TREŚĆ ZADANIA – Przepisz dokładnie fragment zamieszczonego poniżej wątku forum o grze Castlevania: Lords of Shadow 2, od słów „Kyokushinman” do słów „do 30 kwietnia.” włącznie.

Autor Wątek: Castlevania: Lords of Shadow 2  (Przeczytany 180494 razy)

0 użytkowników i 1 Gość przegląda ten wątek.

windomearl

  • PIERESTROJKA
  • *****
  • Rejestracja: 08-03-2008
  • Wiadomości: 31 367
  • Reputacja: 265
  • You know Carcosa?
Odp: Castlevania: Lords of Shadow 2
« Odpowiedź #880 dnia: Kwietnia 07, 2014, 19:56:00 pm »
Nie mam kur** czasu na nic ostatnio :/ Zostało mi w sumie podsumowanie, na dniach moze machnę.
« Ostatnia zmiana: Kwietnia 07, 2014, 19:57:33 pm wysłana przez windomearl »

Popa

  • Towarzysz
  • ***
  • Rejestracja: 11-05-2005
  • Wiadomości: 237
  • Reputacja: 7

Kyokushinman

  • Gagarin
  • *****
  • Rejestracja: 17-09-2009
  • Wiadomości: 11 150
  • Reputacja: 171
  • KRYTYK GROWY
Odp: Castlevania: Lords of Shadow 2
« Odpowiedź #882 dnia: Kwietnia 09, 2014, 14:55:03 pm »
Od dzisiaj promocja na giery w ps store będzie trwać do 30 kwietnia.

WYCINEK DANYCH –
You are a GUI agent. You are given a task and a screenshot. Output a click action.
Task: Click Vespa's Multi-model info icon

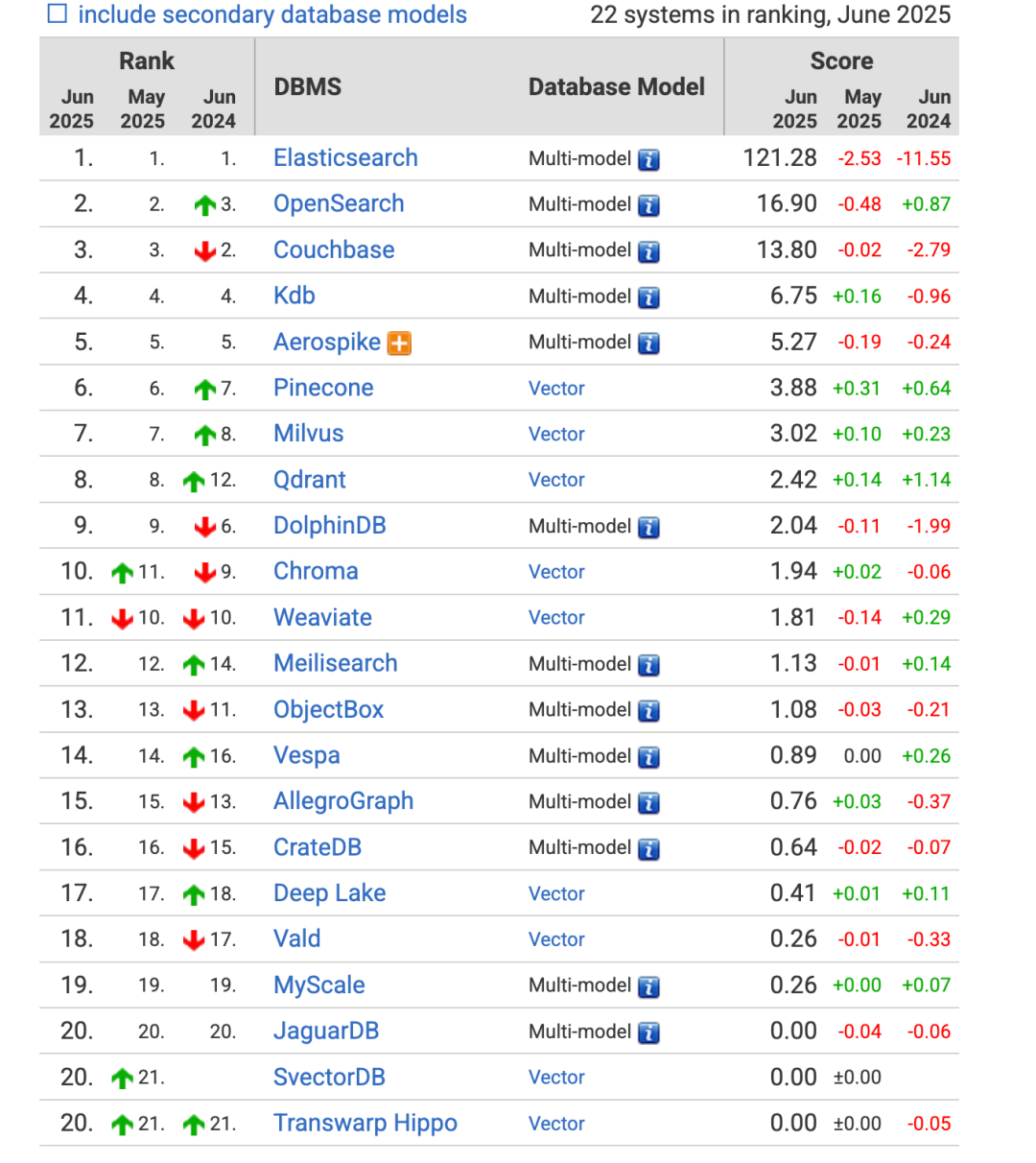click(x=648, y=757)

W ODPOWIEDZI –
Kyokushinman

  • Gagarin
  • *****
  • Rejestracja: 17-09-2009
  • Wiadomości: 11 150
  • Reputacja: 171
  • KRYTYK GROWY
Odp: Castlevania: Lords of Shadow 2
« Odpowiedź #882 dnia: Kwietnia 09, 2014, 14:55:03 pm »
Od dzisiaj promocja na giery w ps store będzie trwać do 30 kwietnia.